String match in Chinese character

hankcoder has asked for the wisdom of the Perl Monks concerning the following question:

Hi, I have run out of ideas how to workaround of doing the string/text match between 2 character in Chinese characters. If in English character, I can easily find the match with $content =~ m/\[(.*?)\]/sig but how I can do the match when working with Chinese characters?
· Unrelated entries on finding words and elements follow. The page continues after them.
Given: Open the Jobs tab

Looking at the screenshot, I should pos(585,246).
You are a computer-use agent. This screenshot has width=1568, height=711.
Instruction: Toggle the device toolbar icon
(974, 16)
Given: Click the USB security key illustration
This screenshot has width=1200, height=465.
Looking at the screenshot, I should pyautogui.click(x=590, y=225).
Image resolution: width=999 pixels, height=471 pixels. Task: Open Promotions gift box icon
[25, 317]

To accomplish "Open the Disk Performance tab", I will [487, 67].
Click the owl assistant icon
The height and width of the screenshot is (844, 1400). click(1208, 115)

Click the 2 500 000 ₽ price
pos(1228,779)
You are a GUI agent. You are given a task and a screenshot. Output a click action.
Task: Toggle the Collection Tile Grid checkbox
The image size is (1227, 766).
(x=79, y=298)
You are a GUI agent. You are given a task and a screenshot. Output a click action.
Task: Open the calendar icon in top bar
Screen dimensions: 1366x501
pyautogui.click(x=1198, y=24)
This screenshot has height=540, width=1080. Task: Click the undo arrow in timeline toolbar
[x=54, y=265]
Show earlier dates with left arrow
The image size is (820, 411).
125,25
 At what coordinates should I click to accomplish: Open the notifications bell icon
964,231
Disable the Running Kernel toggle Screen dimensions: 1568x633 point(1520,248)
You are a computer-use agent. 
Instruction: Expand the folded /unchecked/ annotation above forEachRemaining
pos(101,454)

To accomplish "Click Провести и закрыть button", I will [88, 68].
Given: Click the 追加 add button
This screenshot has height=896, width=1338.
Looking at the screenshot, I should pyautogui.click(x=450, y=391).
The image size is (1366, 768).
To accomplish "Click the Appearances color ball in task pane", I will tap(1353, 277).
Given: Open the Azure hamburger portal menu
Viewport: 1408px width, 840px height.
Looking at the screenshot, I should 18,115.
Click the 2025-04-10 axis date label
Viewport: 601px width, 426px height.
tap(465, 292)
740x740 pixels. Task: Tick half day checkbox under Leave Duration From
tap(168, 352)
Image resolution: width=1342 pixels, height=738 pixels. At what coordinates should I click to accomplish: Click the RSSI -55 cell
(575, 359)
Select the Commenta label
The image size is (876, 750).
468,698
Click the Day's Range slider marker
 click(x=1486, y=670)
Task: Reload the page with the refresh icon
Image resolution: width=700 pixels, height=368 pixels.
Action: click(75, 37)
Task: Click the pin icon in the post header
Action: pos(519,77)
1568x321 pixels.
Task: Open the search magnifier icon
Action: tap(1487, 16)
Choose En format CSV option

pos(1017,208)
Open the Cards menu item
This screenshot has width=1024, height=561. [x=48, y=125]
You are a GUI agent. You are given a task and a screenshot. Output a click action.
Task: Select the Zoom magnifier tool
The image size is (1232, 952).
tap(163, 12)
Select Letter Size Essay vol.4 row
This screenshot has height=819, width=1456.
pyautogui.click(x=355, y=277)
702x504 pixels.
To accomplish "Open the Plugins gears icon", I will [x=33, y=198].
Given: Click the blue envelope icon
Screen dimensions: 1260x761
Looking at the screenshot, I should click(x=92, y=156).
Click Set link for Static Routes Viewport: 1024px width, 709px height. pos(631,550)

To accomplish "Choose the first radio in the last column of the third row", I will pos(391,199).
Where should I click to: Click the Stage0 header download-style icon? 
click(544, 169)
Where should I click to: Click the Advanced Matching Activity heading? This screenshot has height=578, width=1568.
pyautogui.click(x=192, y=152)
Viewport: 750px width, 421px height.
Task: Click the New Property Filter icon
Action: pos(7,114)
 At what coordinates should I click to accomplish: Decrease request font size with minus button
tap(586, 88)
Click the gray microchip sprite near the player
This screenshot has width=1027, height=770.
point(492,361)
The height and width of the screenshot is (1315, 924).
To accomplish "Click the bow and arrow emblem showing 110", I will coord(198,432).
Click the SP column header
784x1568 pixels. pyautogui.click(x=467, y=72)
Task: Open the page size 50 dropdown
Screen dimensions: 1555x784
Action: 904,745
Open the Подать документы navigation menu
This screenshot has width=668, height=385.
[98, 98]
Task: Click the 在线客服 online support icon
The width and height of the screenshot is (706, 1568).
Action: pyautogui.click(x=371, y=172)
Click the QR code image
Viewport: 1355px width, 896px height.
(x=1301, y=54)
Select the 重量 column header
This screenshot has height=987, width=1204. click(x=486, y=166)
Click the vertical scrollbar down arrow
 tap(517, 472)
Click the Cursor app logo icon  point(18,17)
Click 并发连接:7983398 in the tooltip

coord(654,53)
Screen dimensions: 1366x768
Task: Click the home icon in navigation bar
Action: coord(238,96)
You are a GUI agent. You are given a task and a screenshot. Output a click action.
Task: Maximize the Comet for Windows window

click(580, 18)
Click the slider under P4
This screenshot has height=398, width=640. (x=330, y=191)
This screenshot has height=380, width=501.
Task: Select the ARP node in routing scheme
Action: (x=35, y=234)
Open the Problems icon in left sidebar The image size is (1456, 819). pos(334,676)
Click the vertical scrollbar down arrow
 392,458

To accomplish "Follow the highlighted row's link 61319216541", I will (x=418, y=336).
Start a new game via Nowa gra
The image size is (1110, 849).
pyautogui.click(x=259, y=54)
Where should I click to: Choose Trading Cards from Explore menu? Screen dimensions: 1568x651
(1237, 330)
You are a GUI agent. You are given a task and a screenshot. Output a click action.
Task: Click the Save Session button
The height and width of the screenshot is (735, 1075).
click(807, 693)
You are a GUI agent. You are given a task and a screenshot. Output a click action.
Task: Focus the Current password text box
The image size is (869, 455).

I'm not very sure which method is best approach in doing so. Use Base64 encode or Hex encode or others encoding?

Example:

....看【厂家直销儿童加绒加厚打底裤中小童冬季】Ib.....

To match any strings in between 【....】

My current writing practice is either using Base64 or Hex encode for especially non-English input strings then store in files.

When I'm writing this question, I see perlmonks.org encode my Chinese characters into 【 for [ and 】 for ]. I forgot what this encoding is called as haven't use it for very long time. Will this be the best method to do so?

** UPDATE TO THE INITIAL QUESTION **

I updated here my latest finding whereby my actual problem is due to encoding during Form Submit not in string match. I copy my followup post here or your can direct go to (http://www.perlmonks.org/?node_id=1210729). If it is more appropriate to ask in New and separate post, do let me know and I do that. Thanks.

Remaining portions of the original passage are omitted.